### Tasks:
1 – In the Cognitive Computing course page below, rewrite the paragraph that begins "We aim to introduce" as a short bulleted list that keeps its main points.
2 – Summarize the Cognitive Computing course page below in two sentences.
3 – Write the next part of the Cognitive Computing course page, picking up after its final line.

### Excerpt:

-- Begin --

[Fall 2020] Cognitive Computing (感知運算)

[Introduction]

Course Goal:Cognitive computing refers to systems that learn at scale, reason with purpose, and interact with humans naturally from numerous emerging sensors and signals. Cognitive computing systems are trained to sense, predict, infer, and in some ways, reason, using machine learning algorithms that are operated over large-scale, noisy, and unstructured data streams.

The topic will be essential for current and future industrial needs and academic research opportunities.

We aim to introduce the state-of-the-art and essential machine learning algorithms for numerous core problems in cognitive computing. We investigate methods for machine perception and the following action planning. We need to deal with the noisy, unstructured, high-dimensional data in rigorous and efficient manners.

We emphasize the hands-on experiences for conducting the course in terms of programming and experimental assignments, midterm, and final projects. We will organize the lecture content from the state-of-the-art and the reading materials will be mostly based on the literatures from top conferences.

Lecturer: Winston Hsu (office: R512, CSIE Building)

TA: Jia-Fong Yeh <jiafongyeh@ieee.org> (office hour: 10am – 12pm, Tuesday)

Time: 2:20pm – 5:10pm, Tuesday

Location: R107, CSIE Building

Info: 課號CSIE 5420; 課程識別碼: 922 U4460

Assessment (tentative):

Assignments : 20-30%
Midterm Exam.: 30-40%
- November 5, 2019
Final Project: 30-40%

Resources:

The lecture slides, homework descriptions, and datasets will be posted in NTU CEIBA. Only the students registered for the lecture can access them.
We will also host the discussions (questions) in NTU CEIBA as well.
The icon indicates that the related resources are ready for download

Requirements: Background in image processing (or signal processing related courses), probability, and linear algebra. Experience with machine learning or statistical pattern recognition will be useful but not required.

Textbook: NO. We will cover some active research areas not included in any mature textbooks. Nevertheless, we will provide rich papers and reference books.

[Course Outline]

[09/15] Introduction to cognitive computing and machine perception (PDF)
- HW#1 – Python warmup for image processing; due at 12pm (noon), September 21, 2020 (Monday); digital submission in CEIBA (or email). See details in PDF.
- Readings:
  - How to read a paper. S Keshav, SIGCOMM Comput. Commun. Rev. 37, 3 (Jul. 2007), 83-84. [m, must read]
  - Deep learning. Yann LeCun, Yoshua Bengio, Geoffrey Hinton, Nature 521, 436–444 (28 May 2015)
  - Harnessing A.I. for Augmenting Creativity: Application to Movie Trailer Creation. John R Smith, Dhiraj Joshi, Benoit Huet, Winston Hsu, and Zef Cota. ACM Multimedia 2017. (PDF)

-- End --

### Dataset entries:
-- Begin --

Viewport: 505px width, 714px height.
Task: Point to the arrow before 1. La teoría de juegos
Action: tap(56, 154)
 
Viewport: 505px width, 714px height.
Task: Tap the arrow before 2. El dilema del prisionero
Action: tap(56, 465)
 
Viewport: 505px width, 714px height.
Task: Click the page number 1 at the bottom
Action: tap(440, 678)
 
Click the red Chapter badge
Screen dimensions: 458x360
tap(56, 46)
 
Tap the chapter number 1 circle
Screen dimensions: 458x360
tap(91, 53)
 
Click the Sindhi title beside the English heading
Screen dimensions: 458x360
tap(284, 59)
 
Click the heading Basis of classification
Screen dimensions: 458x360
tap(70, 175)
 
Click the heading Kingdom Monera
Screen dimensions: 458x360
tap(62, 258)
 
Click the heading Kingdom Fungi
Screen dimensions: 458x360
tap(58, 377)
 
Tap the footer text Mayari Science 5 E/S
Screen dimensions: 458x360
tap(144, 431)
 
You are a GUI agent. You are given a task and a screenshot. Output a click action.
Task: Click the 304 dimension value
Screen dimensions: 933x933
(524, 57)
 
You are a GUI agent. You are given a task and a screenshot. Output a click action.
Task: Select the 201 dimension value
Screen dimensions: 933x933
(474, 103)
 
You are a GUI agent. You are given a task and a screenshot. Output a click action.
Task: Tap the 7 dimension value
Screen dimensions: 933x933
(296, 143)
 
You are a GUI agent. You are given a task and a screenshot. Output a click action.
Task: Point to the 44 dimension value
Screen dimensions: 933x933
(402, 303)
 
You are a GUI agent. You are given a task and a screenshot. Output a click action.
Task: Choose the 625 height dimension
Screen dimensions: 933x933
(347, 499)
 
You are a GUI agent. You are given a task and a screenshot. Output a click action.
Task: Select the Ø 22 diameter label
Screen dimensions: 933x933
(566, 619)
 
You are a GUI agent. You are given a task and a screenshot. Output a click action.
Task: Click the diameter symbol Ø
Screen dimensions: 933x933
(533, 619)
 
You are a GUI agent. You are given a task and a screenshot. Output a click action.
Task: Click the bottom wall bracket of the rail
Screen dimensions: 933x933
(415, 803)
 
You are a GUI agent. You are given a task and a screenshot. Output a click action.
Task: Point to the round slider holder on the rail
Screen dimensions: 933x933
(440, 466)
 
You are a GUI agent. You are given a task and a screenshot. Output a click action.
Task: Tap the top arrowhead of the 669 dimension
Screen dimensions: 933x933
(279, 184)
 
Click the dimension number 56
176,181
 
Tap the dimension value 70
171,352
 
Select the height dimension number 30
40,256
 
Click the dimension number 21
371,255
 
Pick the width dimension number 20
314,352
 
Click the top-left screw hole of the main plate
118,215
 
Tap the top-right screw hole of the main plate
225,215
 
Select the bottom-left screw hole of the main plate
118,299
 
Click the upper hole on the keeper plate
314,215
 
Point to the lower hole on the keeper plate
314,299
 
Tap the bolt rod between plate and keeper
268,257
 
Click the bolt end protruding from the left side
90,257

-- End --
-- Begin --

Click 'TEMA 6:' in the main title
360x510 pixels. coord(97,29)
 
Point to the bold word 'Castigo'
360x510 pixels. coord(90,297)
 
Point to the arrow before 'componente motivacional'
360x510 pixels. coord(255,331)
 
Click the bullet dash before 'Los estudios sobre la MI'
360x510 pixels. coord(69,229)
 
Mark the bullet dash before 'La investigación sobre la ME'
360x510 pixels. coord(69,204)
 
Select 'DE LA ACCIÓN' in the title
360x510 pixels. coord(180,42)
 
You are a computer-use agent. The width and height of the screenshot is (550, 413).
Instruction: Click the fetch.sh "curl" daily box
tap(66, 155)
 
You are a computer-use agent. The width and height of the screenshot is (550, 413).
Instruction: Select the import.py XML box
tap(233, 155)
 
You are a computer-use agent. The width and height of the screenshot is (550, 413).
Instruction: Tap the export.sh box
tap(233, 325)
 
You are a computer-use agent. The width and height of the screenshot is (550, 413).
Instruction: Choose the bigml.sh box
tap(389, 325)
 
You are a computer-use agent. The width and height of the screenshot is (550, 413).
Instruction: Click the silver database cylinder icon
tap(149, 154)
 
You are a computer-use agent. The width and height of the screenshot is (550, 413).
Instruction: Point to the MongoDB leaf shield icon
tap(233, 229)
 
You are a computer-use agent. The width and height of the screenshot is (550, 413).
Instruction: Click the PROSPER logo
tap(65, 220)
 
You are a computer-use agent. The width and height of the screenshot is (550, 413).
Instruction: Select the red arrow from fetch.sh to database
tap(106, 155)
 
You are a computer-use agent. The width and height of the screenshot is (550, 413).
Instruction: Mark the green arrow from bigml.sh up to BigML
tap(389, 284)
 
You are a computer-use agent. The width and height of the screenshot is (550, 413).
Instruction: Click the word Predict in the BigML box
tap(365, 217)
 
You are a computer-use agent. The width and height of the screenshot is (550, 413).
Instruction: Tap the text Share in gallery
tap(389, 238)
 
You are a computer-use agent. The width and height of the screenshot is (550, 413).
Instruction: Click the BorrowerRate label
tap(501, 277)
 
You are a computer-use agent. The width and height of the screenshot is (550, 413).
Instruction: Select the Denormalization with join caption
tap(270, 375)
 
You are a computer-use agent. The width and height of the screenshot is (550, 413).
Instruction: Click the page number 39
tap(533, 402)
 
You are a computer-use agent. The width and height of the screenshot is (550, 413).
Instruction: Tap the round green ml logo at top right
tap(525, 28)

-- End --
-- Begin --

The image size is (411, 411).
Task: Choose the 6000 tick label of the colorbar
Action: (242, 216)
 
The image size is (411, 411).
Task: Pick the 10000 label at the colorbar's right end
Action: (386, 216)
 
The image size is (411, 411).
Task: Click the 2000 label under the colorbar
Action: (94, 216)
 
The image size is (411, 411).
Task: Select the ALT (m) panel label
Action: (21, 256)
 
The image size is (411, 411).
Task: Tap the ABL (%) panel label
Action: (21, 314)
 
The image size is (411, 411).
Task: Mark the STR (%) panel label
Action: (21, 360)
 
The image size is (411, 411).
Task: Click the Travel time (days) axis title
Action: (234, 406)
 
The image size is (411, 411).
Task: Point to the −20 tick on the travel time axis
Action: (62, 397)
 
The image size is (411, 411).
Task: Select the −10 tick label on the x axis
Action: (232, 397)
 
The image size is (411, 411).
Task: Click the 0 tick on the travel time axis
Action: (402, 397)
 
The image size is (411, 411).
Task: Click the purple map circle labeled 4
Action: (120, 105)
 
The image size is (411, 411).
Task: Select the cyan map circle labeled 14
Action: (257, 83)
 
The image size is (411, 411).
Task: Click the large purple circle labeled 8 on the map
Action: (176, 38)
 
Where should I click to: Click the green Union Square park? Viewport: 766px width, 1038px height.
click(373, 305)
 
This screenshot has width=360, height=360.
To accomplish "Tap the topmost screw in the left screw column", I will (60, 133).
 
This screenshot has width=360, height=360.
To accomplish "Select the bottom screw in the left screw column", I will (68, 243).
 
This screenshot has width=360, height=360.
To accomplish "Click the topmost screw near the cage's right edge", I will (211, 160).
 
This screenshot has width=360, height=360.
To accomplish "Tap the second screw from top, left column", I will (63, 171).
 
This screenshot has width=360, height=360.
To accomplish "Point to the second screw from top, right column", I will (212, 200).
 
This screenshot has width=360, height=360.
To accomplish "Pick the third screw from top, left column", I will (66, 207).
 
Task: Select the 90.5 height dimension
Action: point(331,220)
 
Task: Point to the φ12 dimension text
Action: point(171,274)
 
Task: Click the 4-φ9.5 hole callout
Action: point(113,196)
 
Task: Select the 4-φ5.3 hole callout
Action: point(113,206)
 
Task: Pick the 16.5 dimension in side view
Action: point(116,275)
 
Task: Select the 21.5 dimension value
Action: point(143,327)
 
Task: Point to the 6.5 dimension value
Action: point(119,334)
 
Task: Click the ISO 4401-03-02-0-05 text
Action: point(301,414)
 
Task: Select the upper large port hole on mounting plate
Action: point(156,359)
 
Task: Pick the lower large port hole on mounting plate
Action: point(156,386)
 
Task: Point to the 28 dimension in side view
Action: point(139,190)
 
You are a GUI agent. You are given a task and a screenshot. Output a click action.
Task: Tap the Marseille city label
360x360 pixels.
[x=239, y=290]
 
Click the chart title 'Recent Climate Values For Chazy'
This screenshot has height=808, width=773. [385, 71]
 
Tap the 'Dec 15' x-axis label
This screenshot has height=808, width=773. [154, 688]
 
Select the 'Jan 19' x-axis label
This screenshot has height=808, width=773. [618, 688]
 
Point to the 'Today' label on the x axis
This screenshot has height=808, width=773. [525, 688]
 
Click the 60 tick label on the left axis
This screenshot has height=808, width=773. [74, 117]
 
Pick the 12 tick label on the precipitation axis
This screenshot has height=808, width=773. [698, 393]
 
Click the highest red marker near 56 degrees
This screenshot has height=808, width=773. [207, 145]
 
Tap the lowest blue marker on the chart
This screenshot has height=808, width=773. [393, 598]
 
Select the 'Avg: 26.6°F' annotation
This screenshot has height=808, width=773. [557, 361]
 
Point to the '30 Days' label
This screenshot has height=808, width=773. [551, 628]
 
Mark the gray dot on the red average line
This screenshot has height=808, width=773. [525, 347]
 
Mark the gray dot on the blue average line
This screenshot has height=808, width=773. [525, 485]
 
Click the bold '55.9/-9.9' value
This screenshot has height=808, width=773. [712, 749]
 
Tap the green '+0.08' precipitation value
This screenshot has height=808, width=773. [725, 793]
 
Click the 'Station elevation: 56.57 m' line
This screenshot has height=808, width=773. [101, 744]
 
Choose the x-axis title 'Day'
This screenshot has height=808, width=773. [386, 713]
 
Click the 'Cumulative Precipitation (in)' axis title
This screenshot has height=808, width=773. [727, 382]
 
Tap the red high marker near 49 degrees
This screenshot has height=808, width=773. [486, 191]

-- End --

### Answers to the exercise:
1 –
- Introduce state-of-the-art and essential machine learning algorithms for core problems in cognitive computing.
- Investigate methods for machine perception and the action planning that follows it.
- Handle noisy, unstructured, high-dimensional data in rigorous and efficient ways.

2 – The Fall 2020 Cognitive Computing course, taught by Winston Hsu, introduces machine learning algorithms for systems that sense, predict, infer, and reason from large-scale, noisy, unstructured data, with an emphasis on hands-on assignments, a midterm, and a final project. It meets Tuesdays from 2:20pm to 5:10pm in R107 of the CSIE Building, posts its materials in NTU CEIBA, relies on papers and reference books instead of a textbook, and opens on 09/15 with an introductory lecture, a Python warmup homework, and assigned readings.

3 –
[09/22] Understanding image, video and sensors
- image sensor, video, compression, and shot detection
- Readings:
  - D. Le Gall, “MPEG: A Video Compression Standard for Multimedia Applications,” Communications of ACM, April 1991, Vol 34, No. 4, pp. 46-58. [m]
  - R. Ramantha et al. “Color Image Processing Pipeline: a general survey of digital still cameras”, IEEE Signal Processing Magazine , Jan 2005. [m]
  - S. Uchihashi and J. Foote, “Summarizing Video Using a Shot Importance Measure and a Frame-Packing Algorithm,” ICASSP 1999.
  - Michael Brown, “Understanding the In-Camera Image Processing Pipeline for Computer Vision,” CVPR 2016. A tutorial.
  - Matthew D. Zeiler, Rob Fergus. Visualizing and Understanding Convolutional Networks, ECCV 2014. (optional for CNN)
  - Chang et al. Free-form Video Inpainting with 3D Gated Convolution and Temporal Patch GAN. ICCV 2019. (GitHub)
  - I. Koprinska, S. Carrato, “Temporal video segmentation: a survey,” Signal Processing: Image Communication, vol. 16, pp. 477–500, 2001. (Sec. 3.2 & 3.3, skipped)
  - Sony. The Basics of Camera Technology. (PDF)
[09/29] visual feature: color + texture + shape (I)
- low-level visual features: color, texture, and shape
- Readings:
  - Kieran McDonald, Alan F. Smeaton, “A Comparison of Score, Rank and Probability-Based Fusion Methods for Video Shot Retrieval,” CIVR 2005. (multimodal fusion)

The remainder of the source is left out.